Sales of the company's main products have obvious seasonal characteristics. The revenue confirmed in the first quarter of each year accounts for a low proportion of the main business revenue for that year, accounting for less than 6% in 2022 to 2023. Revenue recognized in the fourth quarter of each year accounts for a high proportion of the main business revenue for that year. The company's main customers are various subsidiaries of Aerospace Science and Technology, China Aviation Industry, China Telecom, and COMAC. Affected by the above group and enterprise settlement methods and cost pre-settlement management, they usually accelerate the project acceptance and settlement process in the second half of the year. Therefore, the company's main business revenue is clearly seasonal. Revenue in the second half of the year, especially in the fourth quarter, accounts for a large share of annual revenue. This situation is in line with the seasonal characteristics of the military industry's overall revenue.

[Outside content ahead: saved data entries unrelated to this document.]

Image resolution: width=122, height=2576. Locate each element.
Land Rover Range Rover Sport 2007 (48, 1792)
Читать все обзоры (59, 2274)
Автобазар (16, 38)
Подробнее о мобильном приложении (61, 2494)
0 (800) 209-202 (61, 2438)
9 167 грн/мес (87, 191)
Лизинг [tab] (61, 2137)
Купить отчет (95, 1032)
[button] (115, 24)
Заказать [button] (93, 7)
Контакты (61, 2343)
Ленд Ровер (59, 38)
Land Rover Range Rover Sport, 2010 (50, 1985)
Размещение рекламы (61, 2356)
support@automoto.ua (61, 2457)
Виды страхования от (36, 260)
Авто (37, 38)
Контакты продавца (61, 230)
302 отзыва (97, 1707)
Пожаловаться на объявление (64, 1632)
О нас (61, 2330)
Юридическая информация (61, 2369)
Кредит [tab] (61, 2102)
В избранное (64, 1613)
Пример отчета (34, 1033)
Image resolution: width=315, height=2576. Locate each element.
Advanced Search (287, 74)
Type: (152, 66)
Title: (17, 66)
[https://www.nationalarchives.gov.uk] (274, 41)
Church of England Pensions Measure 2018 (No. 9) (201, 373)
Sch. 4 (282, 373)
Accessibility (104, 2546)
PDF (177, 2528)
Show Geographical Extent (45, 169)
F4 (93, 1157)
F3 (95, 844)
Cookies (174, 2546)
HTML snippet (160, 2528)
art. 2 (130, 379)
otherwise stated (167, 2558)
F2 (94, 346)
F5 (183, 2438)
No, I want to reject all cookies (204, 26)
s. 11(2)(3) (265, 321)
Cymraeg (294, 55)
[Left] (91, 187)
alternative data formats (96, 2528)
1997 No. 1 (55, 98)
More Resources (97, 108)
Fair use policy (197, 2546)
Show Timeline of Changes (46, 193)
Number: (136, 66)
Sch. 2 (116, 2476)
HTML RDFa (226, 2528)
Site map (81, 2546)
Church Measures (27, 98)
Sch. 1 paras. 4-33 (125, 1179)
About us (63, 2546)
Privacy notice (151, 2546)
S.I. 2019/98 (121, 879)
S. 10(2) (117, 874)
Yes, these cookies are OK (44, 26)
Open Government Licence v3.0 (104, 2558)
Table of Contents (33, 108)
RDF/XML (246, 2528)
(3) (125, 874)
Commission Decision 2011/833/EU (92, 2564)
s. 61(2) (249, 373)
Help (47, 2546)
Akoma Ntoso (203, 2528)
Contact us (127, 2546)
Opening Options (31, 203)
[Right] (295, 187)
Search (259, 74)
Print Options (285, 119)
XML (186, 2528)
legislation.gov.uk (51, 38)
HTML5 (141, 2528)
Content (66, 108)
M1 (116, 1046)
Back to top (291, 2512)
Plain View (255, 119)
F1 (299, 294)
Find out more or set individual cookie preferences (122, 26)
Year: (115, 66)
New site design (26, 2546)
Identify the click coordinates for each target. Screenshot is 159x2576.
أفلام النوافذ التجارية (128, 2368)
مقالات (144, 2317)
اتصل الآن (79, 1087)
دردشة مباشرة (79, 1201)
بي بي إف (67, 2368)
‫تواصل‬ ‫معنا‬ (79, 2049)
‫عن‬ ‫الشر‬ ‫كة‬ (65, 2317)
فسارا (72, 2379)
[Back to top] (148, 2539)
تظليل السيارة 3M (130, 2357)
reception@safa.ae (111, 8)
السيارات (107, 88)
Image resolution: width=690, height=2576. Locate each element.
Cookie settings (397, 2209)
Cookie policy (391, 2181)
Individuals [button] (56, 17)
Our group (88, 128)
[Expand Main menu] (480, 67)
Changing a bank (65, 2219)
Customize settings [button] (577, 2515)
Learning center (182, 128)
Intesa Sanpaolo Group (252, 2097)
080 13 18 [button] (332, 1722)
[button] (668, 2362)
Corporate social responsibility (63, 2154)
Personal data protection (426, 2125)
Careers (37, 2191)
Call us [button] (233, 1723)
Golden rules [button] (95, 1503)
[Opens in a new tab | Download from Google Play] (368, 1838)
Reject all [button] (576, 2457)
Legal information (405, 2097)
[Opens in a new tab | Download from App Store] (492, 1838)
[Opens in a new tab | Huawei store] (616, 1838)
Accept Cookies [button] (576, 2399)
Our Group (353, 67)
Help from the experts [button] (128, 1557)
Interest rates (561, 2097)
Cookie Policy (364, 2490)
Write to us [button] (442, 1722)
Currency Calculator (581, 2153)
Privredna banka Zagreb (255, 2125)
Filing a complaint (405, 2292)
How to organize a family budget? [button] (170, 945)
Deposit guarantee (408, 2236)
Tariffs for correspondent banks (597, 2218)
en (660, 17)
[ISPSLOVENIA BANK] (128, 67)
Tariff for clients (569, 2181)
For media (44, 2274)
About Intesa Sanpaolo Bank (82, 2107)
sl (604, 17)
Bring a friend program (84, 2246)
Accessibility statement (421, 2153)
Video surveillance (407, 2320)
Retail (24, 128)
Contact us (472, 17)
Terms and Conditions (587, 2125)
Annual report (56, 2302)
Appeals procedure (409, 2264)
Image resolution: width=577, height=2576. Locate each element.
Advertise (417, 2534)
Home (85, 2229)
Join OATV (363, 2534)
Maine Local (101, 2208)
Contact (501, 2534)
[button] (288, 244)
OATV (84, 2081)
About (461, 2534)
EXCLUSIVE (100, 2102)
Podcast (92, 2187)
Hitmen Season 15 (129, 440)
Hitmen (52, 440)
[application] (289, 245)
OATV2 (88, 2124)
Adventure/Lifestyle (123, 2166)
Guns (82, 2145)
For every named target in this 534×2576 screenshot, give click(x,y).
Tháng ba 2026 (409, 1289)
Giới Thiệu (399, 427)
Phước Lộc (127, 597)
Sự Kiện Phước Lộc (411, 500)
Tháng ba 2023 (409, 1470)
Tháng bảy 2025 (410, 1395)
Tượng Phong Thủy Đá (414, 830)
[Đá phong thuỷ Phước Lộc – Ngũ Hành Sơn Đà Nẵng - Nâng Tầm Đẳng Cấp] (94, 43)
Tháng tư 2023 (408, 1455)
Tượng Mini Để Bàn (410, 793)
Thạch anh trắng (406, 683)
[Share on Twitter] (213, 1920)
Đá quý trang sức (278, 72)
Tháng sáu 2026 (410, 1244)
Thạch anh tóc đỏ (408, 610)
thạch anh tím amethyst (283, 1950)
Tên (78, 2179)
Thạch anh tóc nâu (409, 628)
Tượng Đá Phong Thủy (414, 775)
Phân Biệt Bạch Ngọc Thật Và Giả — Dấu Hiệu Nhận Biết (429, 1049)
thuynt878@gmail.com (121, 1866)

At the end of 2023, the company's inventory increased by 48.39% year-on-year, mainly due to an increase in raw materials and products. Currently, the company mainly uses the principle of “determine production by sales, determine production by production” for inventory procurement. Inventory mainly consists of various raw materials, products and products required for production and delivery according to customer orders. The company's main inventory has corresponding sales orders; however, the company also prepares goods in advance to ensure timely delivery of products, or purchases some raw materials in advance according to expected orders. Taken together, the company's 2024 performance is expected to maintain rapid growth.

We are optimistic about the company's future prospects. The company's net profit from 2024 to 2026 is estimated to be 1.69 million yuan, 2.11 million yuan, and 266 million yuan, respectively, with year-on-year increases of 25.42%, 25.45%, and 26.02%, respectively. Corresponding PE from 24 to 26 will be 38.89, 31.00, and 24.60 times, respectively. This is the first coverage and a purchase rating.

Risk analysis

1. If the main business falls short of expectations, there is a risk that the profit assumption will not be established.

2. If the sales price of the company's products falls in the future due to factors such as increased market competition and major adverse changes in market demand, or production costs increase due to rising raw materials and labor costs, the company's gross margin space may be compressed, and the company will face the risk of a decline in gross margin. If the company's gross margin falls by 2 percentage points, 4 percentage points, and 6 percentage points in 2024-2026, the expected net profit to mother in 2026 will drop from 0.266 billion yuan to 0.248 billion yuan, 0.229 billion yuan, and 0.211 billion yuan, respectively.

3. Industrial park construction and R&D results fall short of expectations: The company continues to increase investment in industrial park construction and R&D. If R&D results fall short of expectations, it will significantly affect future market expansion and product upgrading, thereby affecting performance release.

4. Market competition intensifies: With the further advancement of military and civilian integration, the threshold for the military industry is gradually lowered, the company's traditional areas of advantage may be penetrated, and competition in emerging fields will become more intense, thus affecting the company's revenue and profitability.

5. Military orders fall short of expectations: Military products involve the special nature of national defense and security. The country has strict control over military procurement, and military procurement is highly planned. If model equipment procurement plans fall short of expectations, the performance of relevant enterprises in the industrial chain will be affected.

The translation is provided by third-party software.